Per disfarsi delle eccedenze, in Norvegia il 92% dei supermercati hanno un’area dedicata ai cibi in scadenza venduti a metà prezzo, mentre metà dei supermercati dichiara di non donare alle onlus perché non ha eccedenze. Sarebbe un risultato eccezionale, un vero primato, se non ché indagini approfondite (nei cassonetti e presso fonti interne ai supermercati) hanno svelato che molto cibo invenduto viene buttato perché diverse aziende non gradiscono che i loro prodotti vengano offerti a prezzi stracciati e quindi associati a merce low-cost. Risultato dell’indagine, pubblicata sul sito refreshcoe.eu, un progetto di ricerca Horizon 2020 finanziato dalle UE, è che serve maggiore trasparenza: l’obbligo di dichiarare gli sprechi di cibo da parte di aziende e supermercati sarebbe un buon inizio.

● COMPITO DA SVOLGERE 1:
Riscrivi come elenco puntato il paragrafo del testo sugli sprechi alimentari in Norvegia che comincia con "Per disfarsi delle eccedenze", mantenendo i fatti principali.
● COMPITO DA SVOLGERE 2:
Prosegui il testo sugli sprechi alimentari in Norvegia a partire dall'ultima frase riportata, aggiungendo un breve paragrafo.

[Voci salvate]
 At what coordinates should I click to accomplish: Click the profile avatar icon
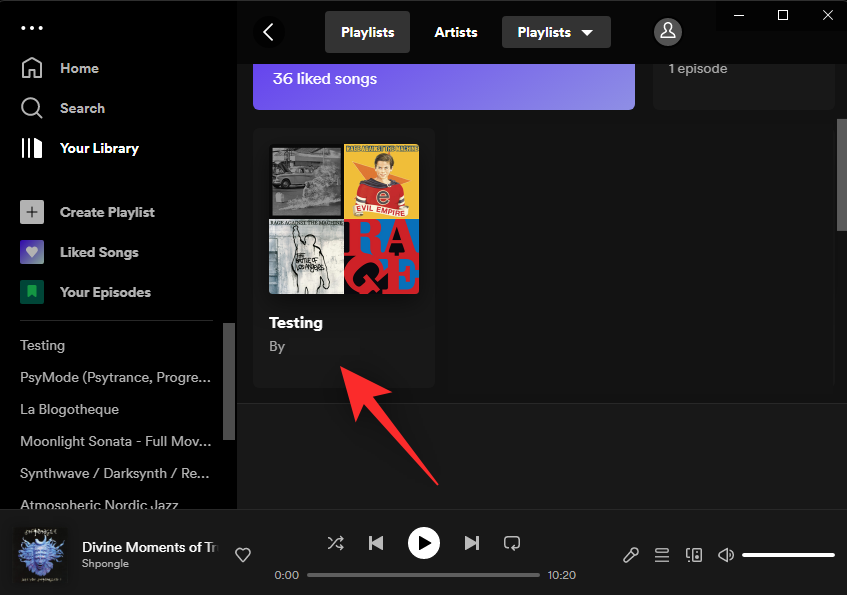coord(667,32)
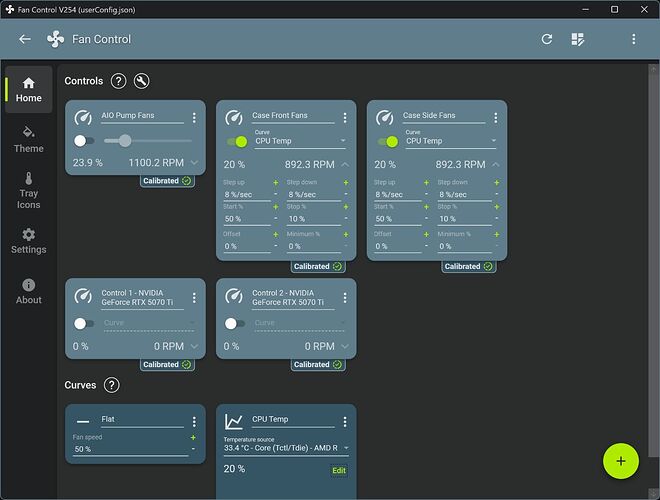
Task: Click the green add floating button
Action: click(x=620, y=461)
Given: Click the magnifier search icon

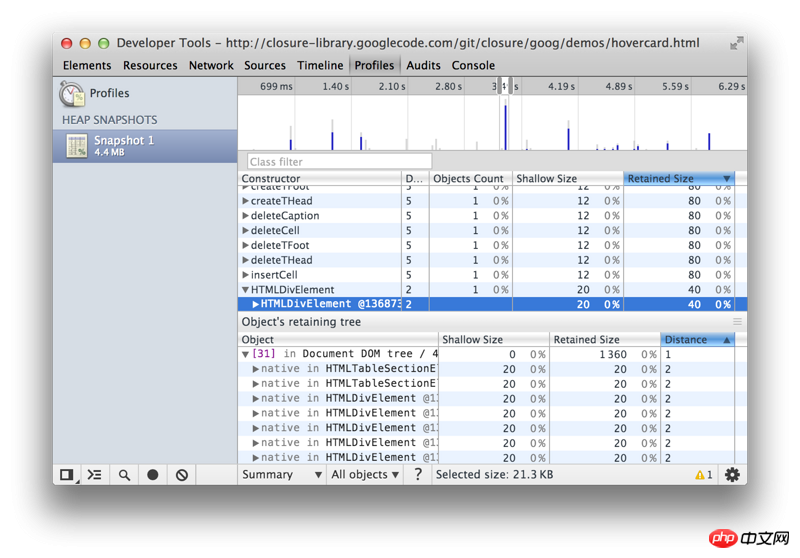Looking at the screenshot, I should coord(124,475).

● RISPOSTA AL COMPITO 1:
- In Norvegia il 92% dei supermercati ha un'area dedicata ai cibi in scadenza venduti a metà prezzo.
- Metà dei supermercati dichiara di non donare alle onlus perché non ha eccedenze.
- Indagini approfondite, condotte nei cassonetti e presso fonti interne ai supermercati, hanno rivelato che molto cibo invenduto viene buttato. Il motivo è che diverse aziende non vogliono che i loro prodotti siano offerti a prezzi stracciati e associati a merce low-cost.
- L'indagine è stata pubblicata su refreshcoe.eu, un progetto di ricerca Horizon 2020 finanziato dall'UE. Conclude che serve maggiore trasparenza e che obbligare aziende e supermercati a dichiarare gli sprechi di cibo sarebbe un buon inizio.

● RISPOSTA AL COMPITO 2:
RISTORAZIONE & CATERING. Recuperare il cibo cucinato e avanzato della ristorazione collettiva è una sfida logistica. A Milano il progetto Smart City Food Sharing (ovvero, la città intelligente condivide il cibo) di cui sono partner Politecnico, Comune, Assolombarda, Banco Alimentare Lombardia, Fondazione Cariplo, ha preso il via nelle scorse settimane dopo 3 anni di lavoro e messa a punto sulla base di un protocollo firmato durante Expo 2015. In via sperimentale nei municipi 8 e 9 della città, un furgone passa nelle mense aziendali a recuperare gli avanzi di cucina e li distribuisce a una serie di onlus grandi e piccole che a loro volta sono in grado di offrire pasti completi a persone bisognose. Il furgone recupera anche eccedenze di supermercati, cibo che ha vita un po’ più lunga e che viene stoccato in un magazzino in via Borsieri, messo a disposizione dal Comune e distribuito. Una volta a regime, il progetto verrà esteso anche alle mense ospedaliere e l’intenzione è quella di replicarlo in altri quartieri.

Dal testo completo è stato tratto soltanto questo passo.